The most recent occurrence in the fight against smoking is a letter to the Motion Picture Association of America signed by 24 state's attorneys general, including Ohio's, asking the film industry to decrease the amount of tobacco use in films as a preventive measure to keep teenagers from acquiring the habit.
The letter cites a study from Dartmouth Medical School that states children who watch movies involving a heavy amount of smoking are three times more likely to smoke than those exposed to less smoking in movies. In response to what the MPAA currently is doing to reduce teen smoking, spokesman Rich Taylor said, "Smoking is, if you'll recall, a legal activity." He also said the MPAA will carefully go over the letter and the Dartmouth study.
Groups like the 24 attorneys general who joined together to write this letter are right to advocate their beliefs. The government also should with the smoking controversy because smoking can be a health risk for non-smokers.
Smoking is a choice and is legal, but the government should limit the areas where people can smoke because smoking is harmful to not only the smoker's health, but also to the health of those in the vicinity of the smoker.
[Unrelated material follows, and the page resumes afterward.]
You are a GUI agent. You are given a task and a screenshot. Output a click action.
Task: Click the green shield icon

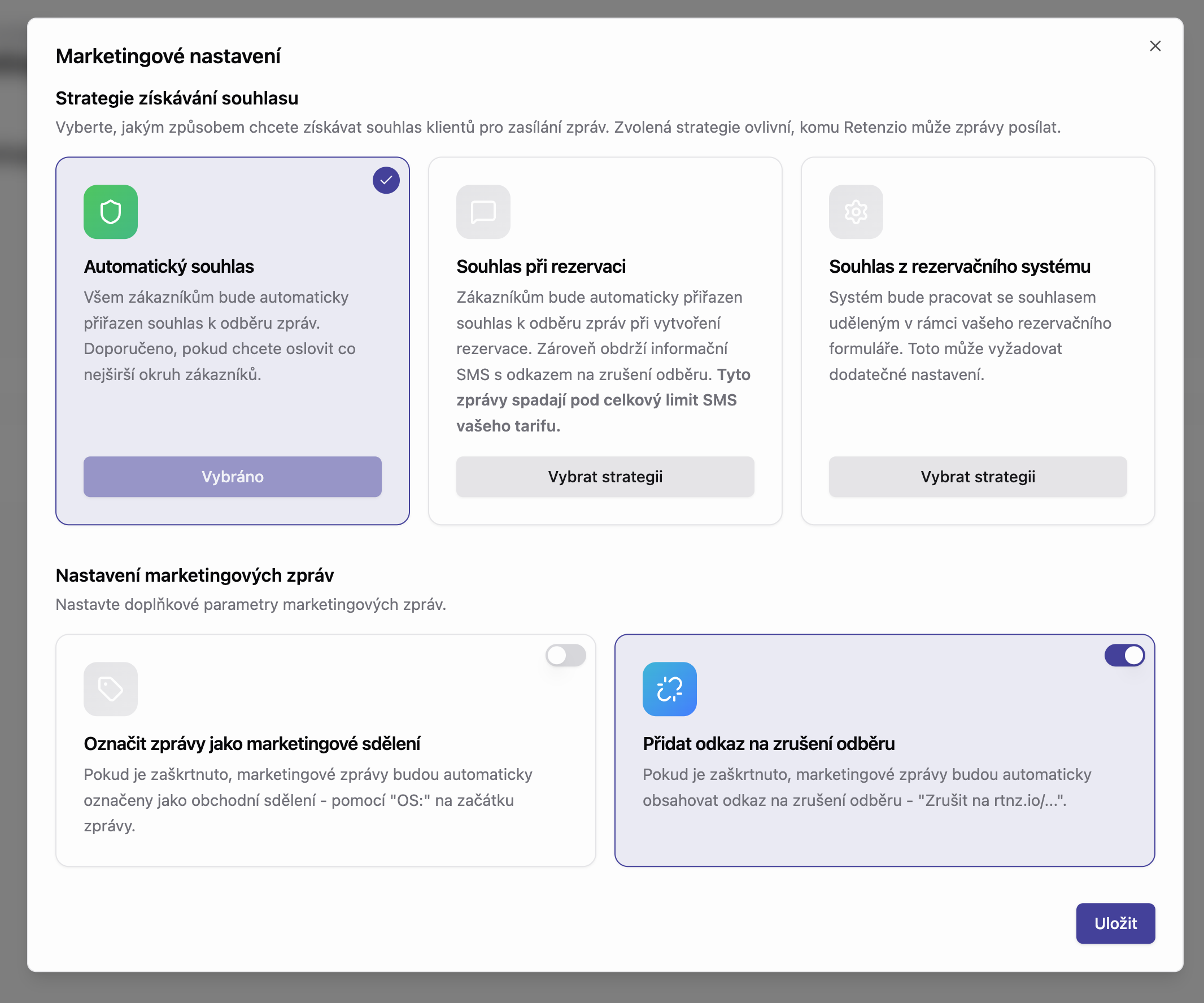(x=111, y=212)
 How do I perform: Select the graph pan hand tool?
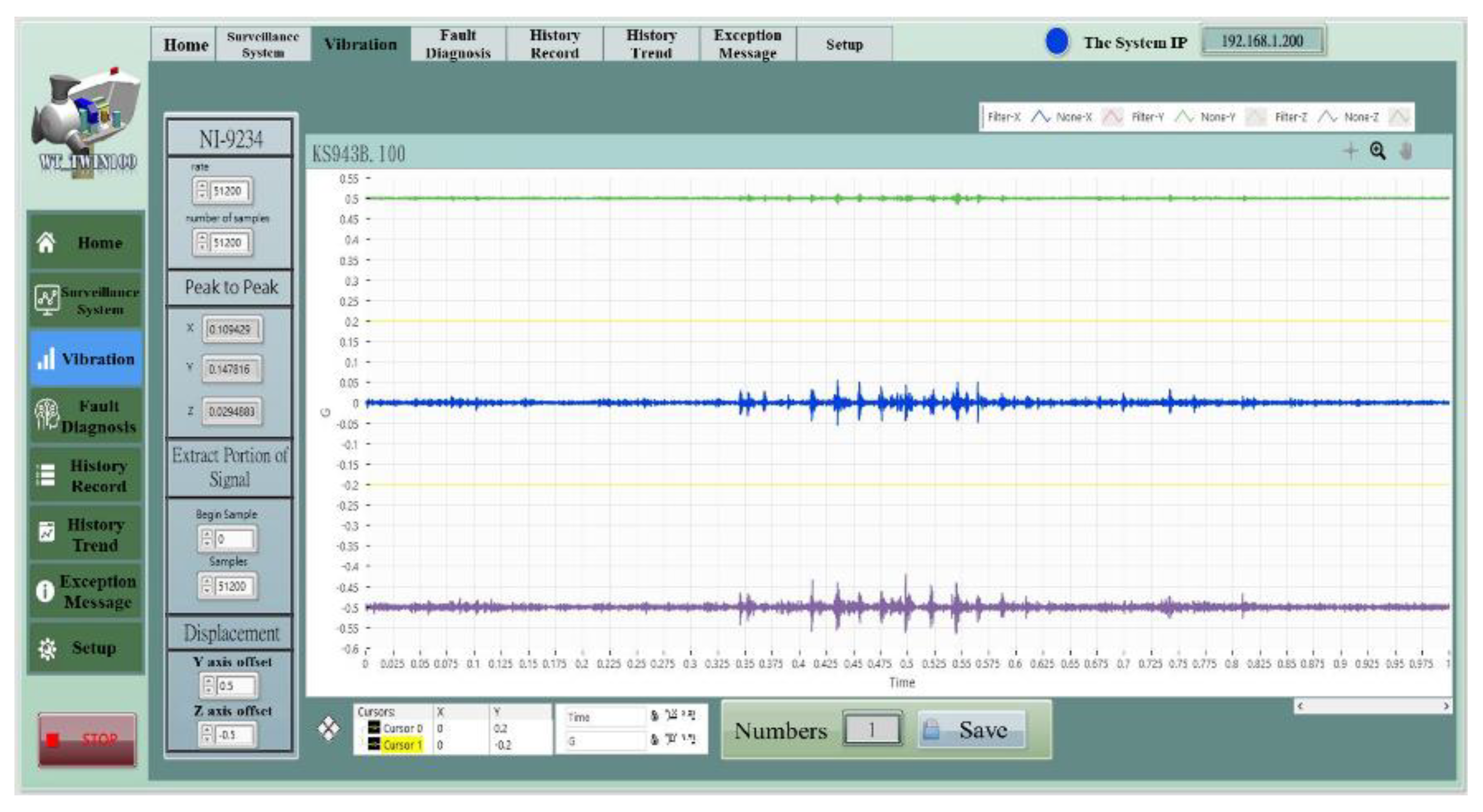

But banning smoking indoors completely curtails the rights of smokers.
One solution is to have smoking sections that are in separate rooms from the non-smoking areas. A small wall divider between booths or using the back of the room for smoking and the front for non-smoking is not acceptable because the smoke still gets into the non-smoking section.
Smokers should be in separate rooms from non-smokers because the government needs to take the majority of the population, who are non-smokers, into consideration when choosing to establish regulations such as smoking bans. According to an article in the Journal of the American Medical Association, about one quarter of the adult population smokes.